▶ [Exercise]: Starting with the line that contains "Where should I" and continuing through the end of the material below, render each line as one string in a JSON list. Omit blank lines and leave the pictures out.

▶ [Given records]:
|---|

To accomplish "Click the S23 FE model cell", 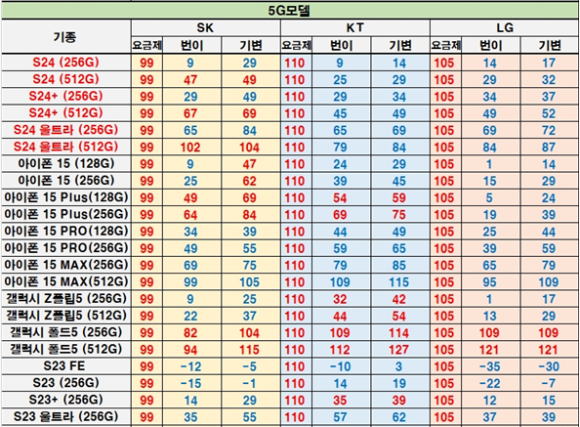I will coord(66,366).
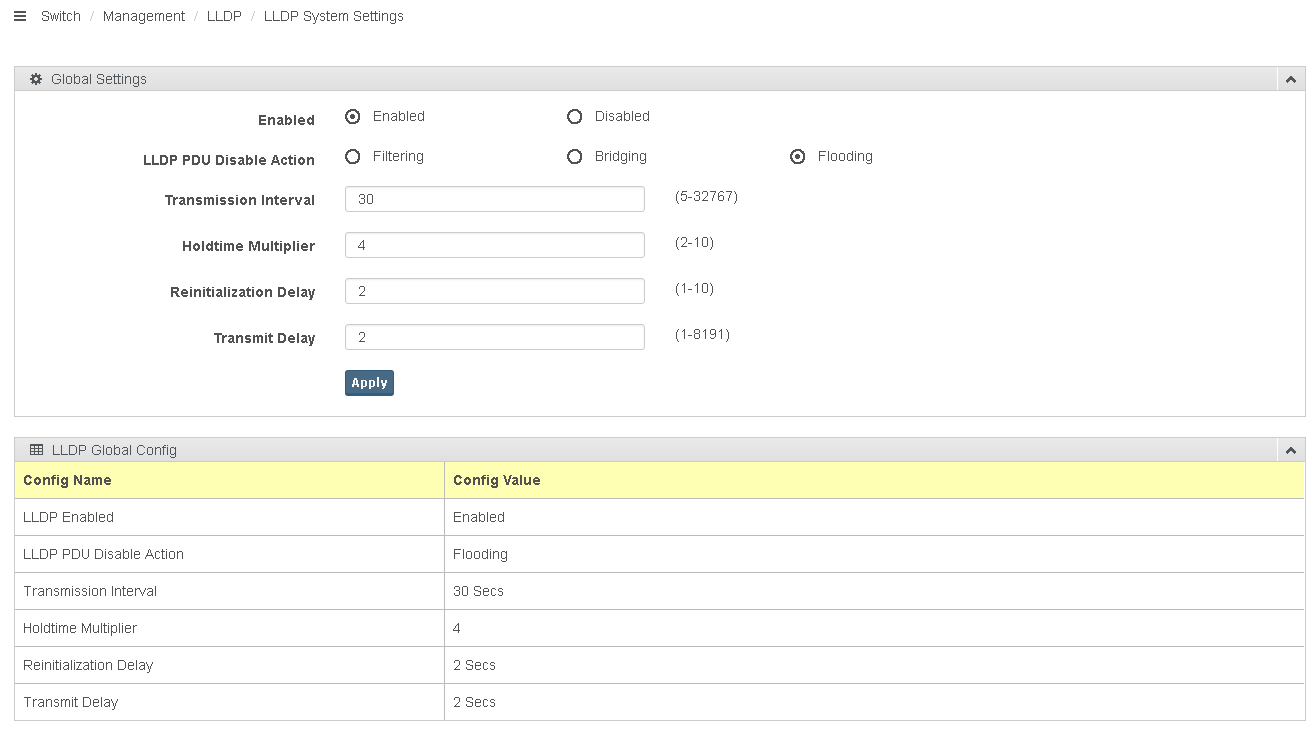1316x732 pixels.
Task: Click the LLDP Global Config table icon
Action: pyautogui.click(x=37, y=450)
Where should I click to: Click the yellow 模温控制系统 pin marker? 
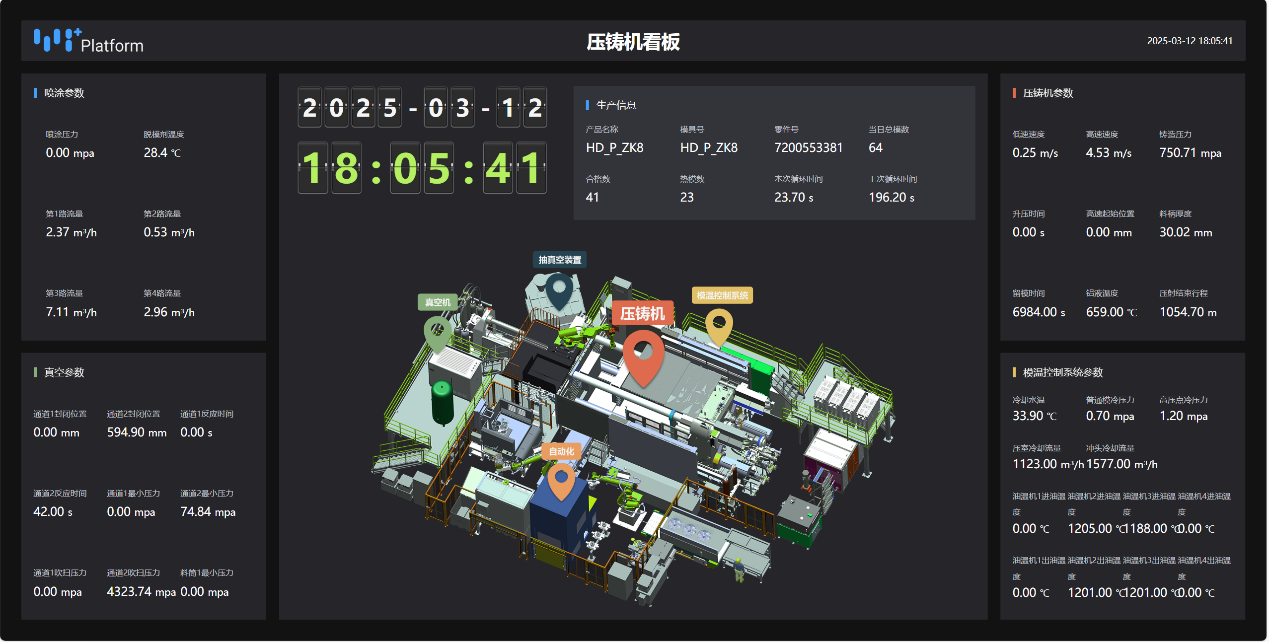click(719, 325)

|---|

▶ [Complete output]:
[
  "Where should I click to: Click the yellow 模温控制系统 pin marker? ",
  "click(719, 325)"
]